> [TASK REQUIREMENTS]:
Look through the data below and return each line where "computer" appears.

╭─ DATA SHOWN

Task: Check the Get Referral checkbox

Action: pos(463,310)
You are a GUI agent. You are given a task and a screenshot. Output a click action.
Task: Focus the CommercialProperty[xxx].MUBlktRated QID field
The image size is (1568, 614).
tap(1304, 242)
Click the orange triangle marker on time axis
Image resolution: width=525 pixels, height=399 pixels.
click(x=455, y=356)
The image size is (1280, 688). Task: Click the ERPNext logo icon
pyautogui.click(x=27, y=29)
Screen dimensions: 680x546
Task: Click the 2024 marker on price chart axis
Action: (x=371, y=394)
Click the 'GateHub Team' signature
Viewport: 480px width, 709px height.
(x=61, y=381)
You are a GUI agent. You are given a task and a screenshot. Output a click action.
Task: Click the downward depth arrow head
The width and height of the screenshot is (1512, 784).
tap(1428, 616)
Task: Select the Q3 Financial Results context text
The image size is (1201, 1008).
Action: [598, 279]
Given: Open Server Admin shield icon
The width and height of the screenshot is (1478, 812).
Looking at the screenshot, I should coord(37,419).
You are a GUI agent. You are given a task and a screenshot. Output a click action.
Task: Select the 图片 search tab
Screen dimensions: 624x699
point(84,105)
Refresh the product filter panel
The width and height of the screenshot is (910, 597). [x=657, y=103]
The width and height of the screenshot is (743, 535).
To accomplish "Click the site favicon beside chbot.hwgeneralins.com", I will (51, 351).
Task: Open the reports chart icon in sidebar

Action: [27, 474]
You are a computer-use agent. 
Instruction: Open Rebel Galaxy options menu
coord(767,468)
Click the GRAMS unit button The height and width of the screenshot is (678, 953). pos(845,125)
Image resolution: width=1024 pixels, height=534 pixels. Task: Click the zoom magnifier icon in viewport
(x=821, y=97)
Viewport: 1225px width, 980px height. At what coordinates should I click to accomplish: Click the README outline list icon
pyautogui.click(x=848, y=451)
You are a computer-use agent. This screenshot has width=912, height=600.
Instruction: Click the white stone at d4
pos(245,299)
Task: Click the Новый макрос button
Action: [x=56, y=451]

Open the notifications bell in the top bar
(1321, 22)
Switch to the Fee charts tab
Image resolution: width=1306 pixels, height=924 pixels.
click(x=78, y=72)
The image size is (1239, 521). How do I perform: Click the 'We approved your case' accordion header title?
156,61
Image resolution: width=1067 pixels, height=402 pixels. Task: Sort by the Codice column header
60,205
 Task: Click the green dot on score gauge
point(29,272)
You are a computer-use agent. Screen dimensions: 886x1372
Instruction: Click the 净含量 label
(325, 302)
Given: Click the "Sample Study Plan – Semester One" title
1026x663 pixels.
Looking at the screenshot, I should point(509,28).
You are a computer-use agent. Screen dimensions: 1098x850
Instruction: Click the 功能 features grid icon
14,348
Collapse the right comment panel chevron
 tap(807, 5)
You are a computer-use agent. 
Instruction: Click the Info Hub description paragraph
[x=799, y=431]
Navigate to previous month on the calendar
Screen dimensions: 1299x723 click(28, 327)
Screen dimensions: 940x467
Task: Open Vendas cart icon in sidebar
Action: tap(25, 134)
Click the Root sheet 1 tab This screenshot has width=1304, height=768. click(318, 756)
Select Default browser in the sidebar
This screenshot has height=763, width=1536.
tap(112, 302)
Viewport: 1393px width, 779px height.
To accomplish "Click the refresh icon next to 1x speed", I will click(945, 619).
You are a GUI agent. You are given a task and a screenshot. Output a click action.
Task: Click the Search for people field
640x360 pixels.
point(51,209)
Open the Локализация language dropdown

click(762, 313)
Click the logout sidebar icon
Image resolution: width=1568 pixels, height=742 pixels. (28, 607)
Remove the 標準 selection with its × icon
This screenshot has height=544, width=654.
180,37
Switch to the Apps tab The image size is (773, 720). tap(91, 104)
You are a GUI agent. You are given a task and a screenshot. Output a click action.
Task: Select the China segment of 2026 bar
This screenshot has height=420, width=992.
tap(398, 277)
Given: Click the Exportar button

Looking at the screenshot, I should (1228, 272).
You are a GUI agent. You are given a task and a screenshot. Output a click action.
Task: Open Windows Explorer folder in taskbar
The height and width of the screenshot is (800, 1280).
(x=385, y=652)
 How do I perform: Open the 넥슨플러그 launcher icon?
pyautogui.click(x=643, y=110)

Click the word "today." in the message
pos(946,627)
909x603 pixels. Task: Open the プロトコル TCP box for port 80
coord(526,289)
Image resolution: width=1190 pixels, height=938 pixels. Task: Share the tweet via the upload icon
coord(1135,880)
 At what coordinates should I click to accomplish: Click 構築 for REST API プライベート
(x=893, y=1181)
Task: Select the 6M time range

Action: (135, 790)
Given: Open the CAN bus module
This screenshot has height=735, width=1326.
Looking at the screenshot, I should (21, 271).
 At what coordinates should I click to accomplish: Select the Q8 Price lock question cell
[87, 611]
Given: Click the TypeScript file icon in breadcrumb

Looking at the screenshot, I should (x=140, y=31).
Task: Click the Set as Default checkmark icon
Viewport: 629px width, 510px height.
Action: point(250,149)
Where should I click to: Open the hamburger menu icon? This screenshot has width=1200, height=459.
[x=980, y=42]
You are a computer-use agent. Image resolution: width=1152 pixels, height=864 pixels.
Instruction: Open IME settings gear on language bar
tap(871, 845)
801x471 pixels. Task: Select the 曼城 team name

╰─

> [RESPONSE]:
You are a computer-use agent. 
You are a computer-use agent. This screenshot has width=912, height=600.
You are a computer-use agent. Screen dimensions: 886x1372
You are a computer-use agent. Screen dimensions: 1098x850
You are a computer-use agent. 
You are a computer-use agent. Image resolution: width=1152 pixels, height=864 pixels.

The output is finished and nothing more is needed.